Я выслежу их, каждого по очереди, и устрою им самую жестокую расправу. Буду бить, пока их тела не превратятся в кровавые каши. На самом деле я и драться толком не умею. Так в селе махался пару раз с Колей, но и то на шашлыках по пьяни, чтоб перед местными бабами покрасоваться. Вообще-то, я не хотел их больше никогда встречать. Я очень боялся их, и страх возобладал над гневом. Тем более что я ничего не запомнил: лица их в сумерках трудно было разглядеть. Во что они были одеты? Так быстро и неожиданно всё это произошло…

Возле базара я умылся холодной водой из колонки и пошёл себе вглубь по рядам, разглядывая, что там селяне привезли на продажу. Молодой картофель. Вишня. Абрикосы. А вон мужик продаёт селёдку в бочке. И старуха пирожками торгует с творогом, луком и укропом. Я было постоял возле неё, чтоб украсть пару пирожков, когда она отвернётся. Но старуха, та еще чертовка, сразу поняла, чего я стою, и косилась на меня. Пройдя по рядам, я украл пару абрикосов, у молочников снял пробу брынзы, сметаны и сливок.

К гастроному подъехал грузовик, и я увидел, как водитель вышел с накладной и пошёл к чёрному входу. Потом он, недовольный, вышел без бумаг и стал кричать:

– Работа! Работа! Работа!

Я подошёл к нему. И еще к нему подошёл один ветхозаветный беззубый дед и спросил:

– Что?

– Иди себе, дед! – ответил ему водитель.

– Что? – спросил меня беззубый дед. И мне стало жалко его, что ходит тут по базару такой немощный старый с палочкой. Глухой и подслеповатый.

– Работать будешь? – спросил я деда.

– Что? – спросил он снова.

Пришёл еще один мужик. Он прямо из пивной выбежал. Мы управились за час и получили на рыло по пятьдесят рублей. Отнесли все банки с соком на склад, и мужик успел втихаря бутылку портвейна утащить со склада. Он засунул её в брюки и втянул живот.

– Будешь? – спросил он меня.

И мы зашли в пивную. Что за дивный народ – эти утренние алкаши! Они, как индейцы в резервации, стоят здесь за высокими столиками и смирно ждут, пока их обслужит буфетчица Люда. Щёки у алкашей синие и впалые. Носы распухли. Тела дряхлые. Они – сгорбленные и не говорят, а шепчутся. Тихо-тихо друг с другом разговаривают и смотрят в сторону. Не в глаза, а за спину.

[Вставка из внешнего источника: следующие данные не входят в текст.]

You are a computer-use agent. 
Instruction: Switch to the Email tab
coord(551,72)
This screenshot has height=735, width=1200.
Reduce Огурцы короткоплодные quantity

– Ты откуда? – спросил меня мужик.

Я рассказал ему, что из села Спей, и всё ему выложил, как было. Мол, пошёл жида одного просить, чтоб он бате моему больше не наливал, и как оказался здесь, и что меня ограбили на лимане шесть человек. Я хотел было приврать и сказать, что их было десять. Потом я приврал ему, что грабители забрали у меня все деньги, какие были.

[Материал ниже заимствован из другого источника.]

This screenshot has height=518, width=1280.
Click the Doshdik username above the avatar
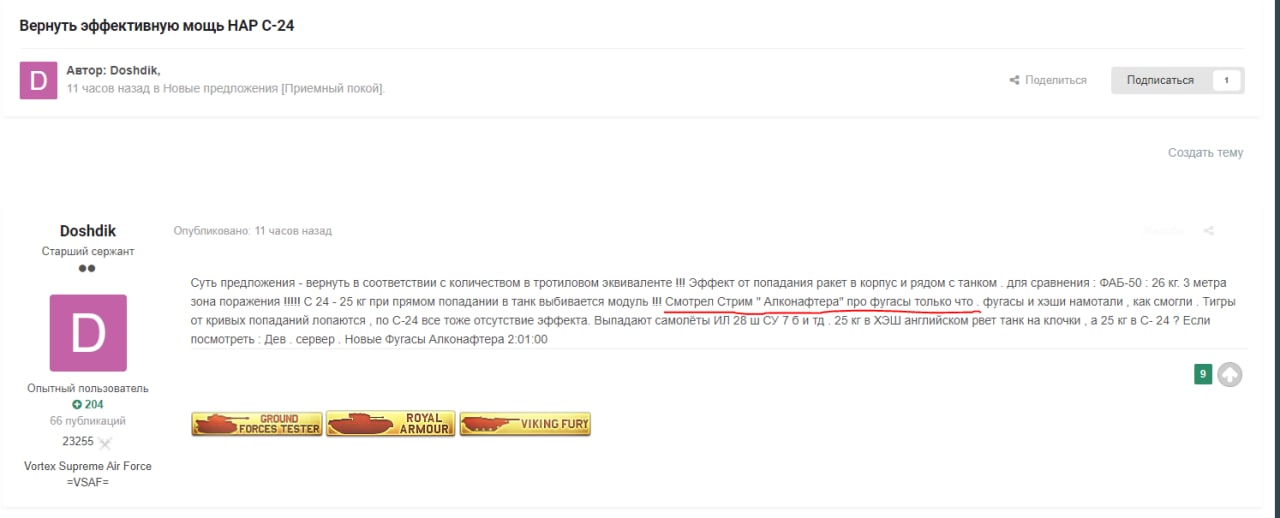[88, 231]
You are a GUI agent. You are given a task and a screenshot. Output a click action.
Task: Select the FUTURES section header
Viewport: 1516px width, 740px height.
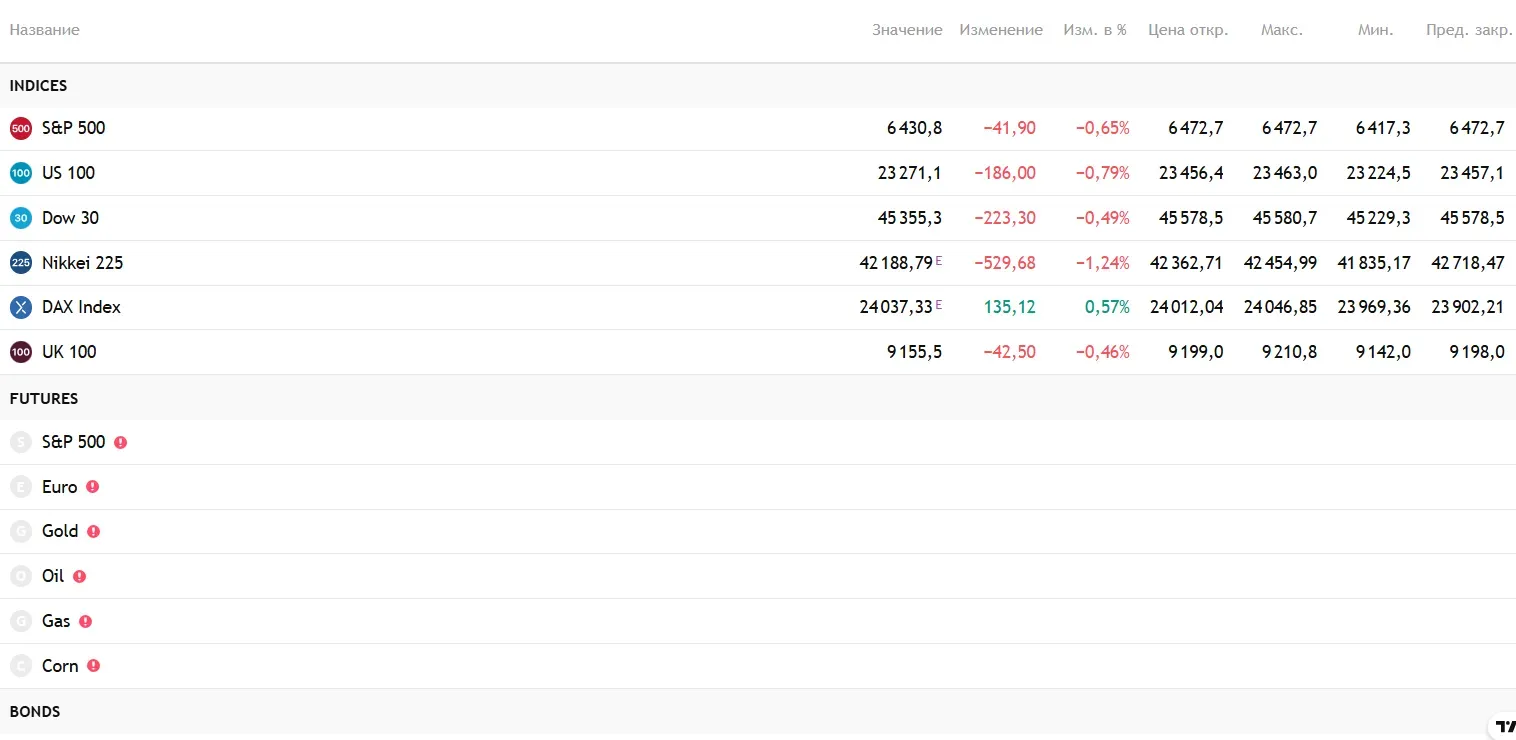(x=44, y=398)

– А было у меня немало, – загадочно закончил я свою историю.

Ох, и разбирает портвейн утром, скажу я вам! – теперь у меня началась пьяная эйфория, и между нами завязалась интересная беседа. Мы взяли еще две бутылки портвейна, и мужик сам за них заплатил. Он сочувствовал мне и был очень добрым человеком. Добрым бродягой. Скитальцем. Я это сразу вижу.

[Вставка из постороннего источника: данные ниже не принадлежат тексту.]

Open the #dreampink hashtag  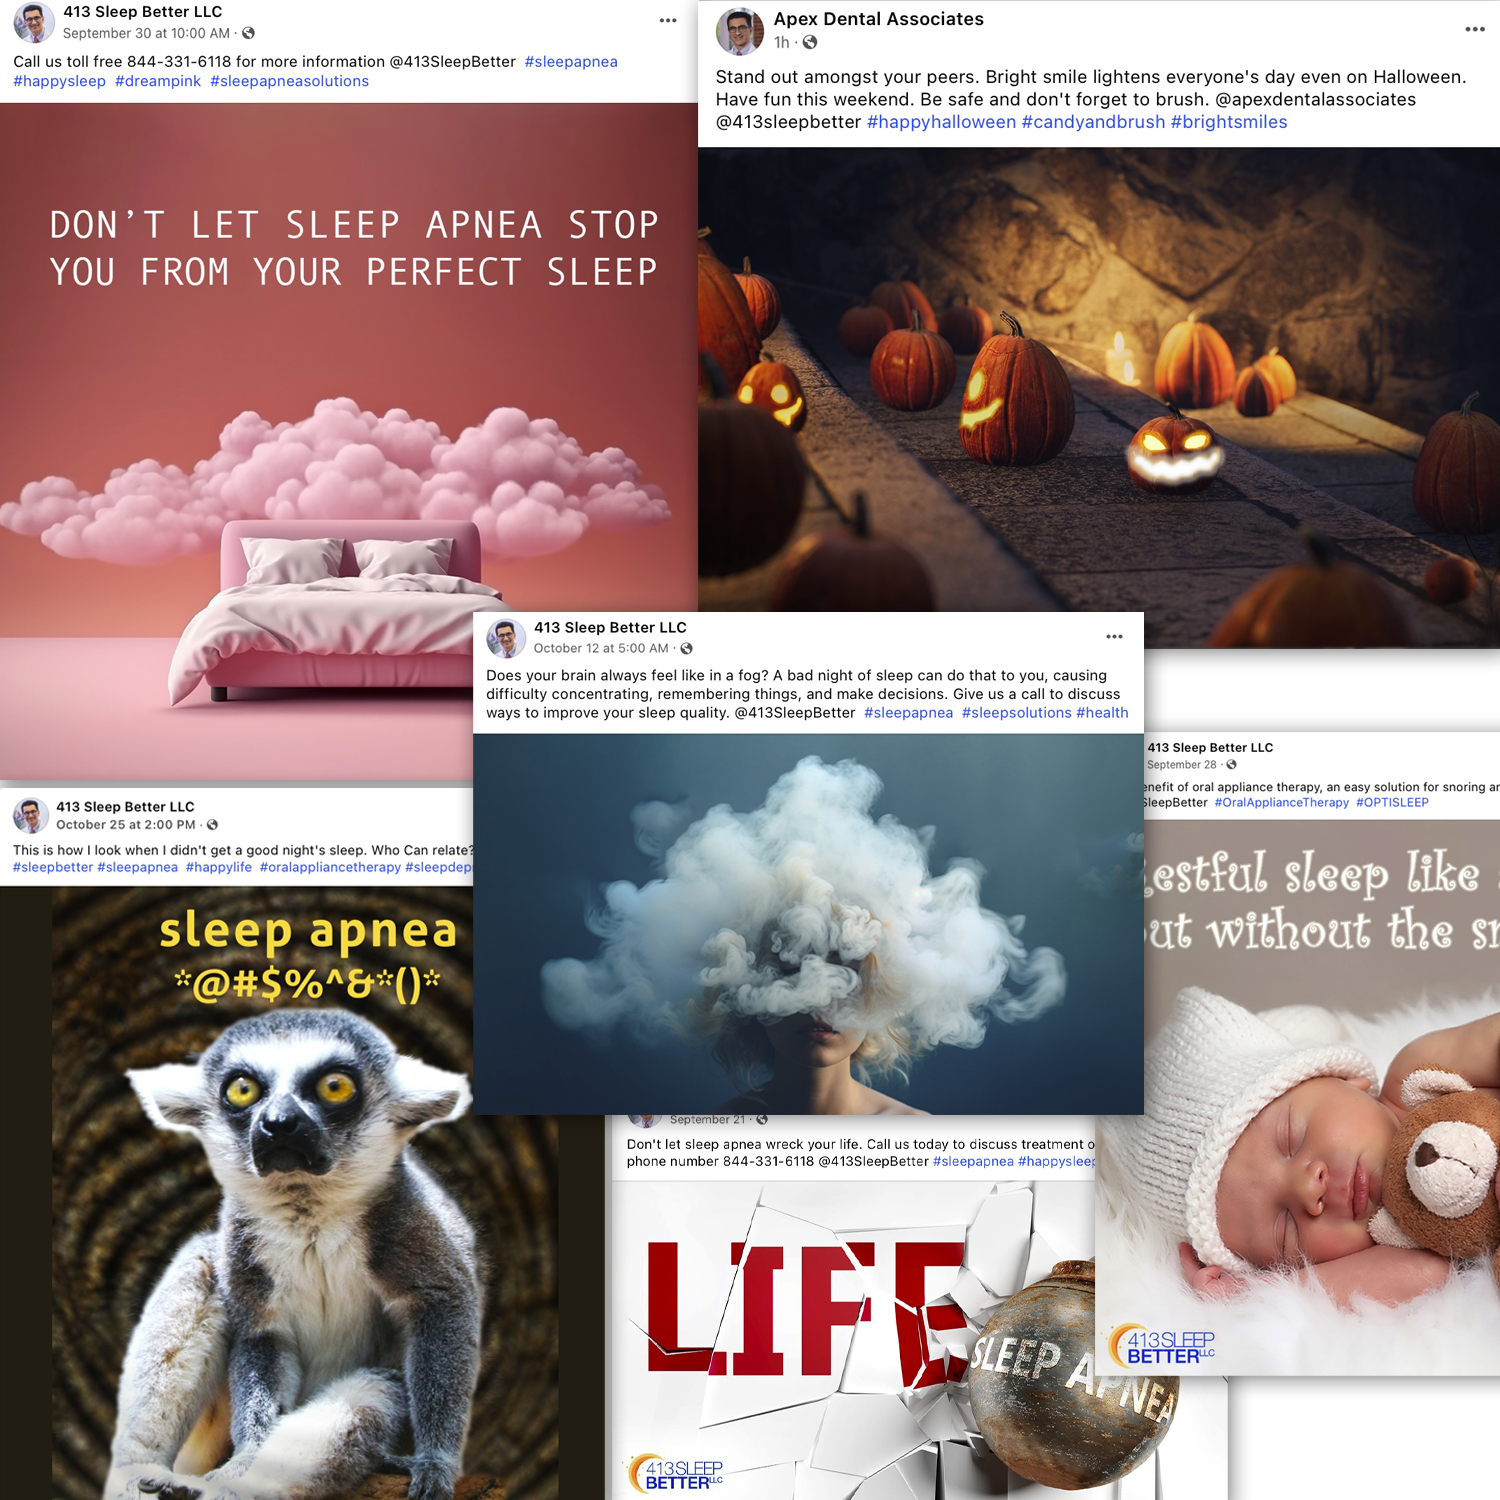158,81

Я человека могу по лицу определить.

Мне не нужно знать, кто он и откуда. Чем занимается, и какие за ним грехи водятся. Мне достаточно видеть лицо человека, и я разложу вам его по полочкам.

А выглядит этот мужик так: на нём засаленная белая майка и джинсы. На поясе у него стальной карабин, на котором много больших ключей.

– Я работаю сторожем на заводе, – пояснил он.

Низкого роста. Но очень широкий в плечах с крепкими руками и ногами. На голове по бокам волос нет, а кучерявый чёрный сноп волос на затылке он скреплял резинкой. Нос его – сморщенная картофелина, и очень грустные карие глаза, в которых плавали чёрные чаинки тоски – щепки от сильных потрясений минувших лет.

Он рассказал мне, что сначала работал моряком. И нанимался на грузовые судна, которые ходили в Гонолулу. Потом он нелегально попал в Норвегию и там работал на нефтепроводе, где очень хорошо зарабатывал, так как спустя годы стал неплохим специалистом по части строительства нефтепровода. Он рассказал мне, что никогда не был женат, а только жил вместе с женщинами. Долго и так – на ночь. Так же он сообщил мне, что у него есть три внебрачных сына прямо в этом городе. Но они и не знают, кто их настоящий папаша.

Посреди рассказа у меня подкосились ноги. Мы выпили по полторы бутылки на человека.

– Валера, – сказал он мне и пожал руку. Он посмотрел на часы. – Чёрт, я могу опоздать на работу! Если хочешь, можешь отоспаться у меня.

Я согласно кивнул. Денег у меня не было, и я абсолютно не знал, чем буду заниматься в городе на сильной жаре. Мы прошли от базара два промышленных квартала.

– Это консервный завод имени Ткаченко, – рассказывал Валера. – Это швейная фабрика.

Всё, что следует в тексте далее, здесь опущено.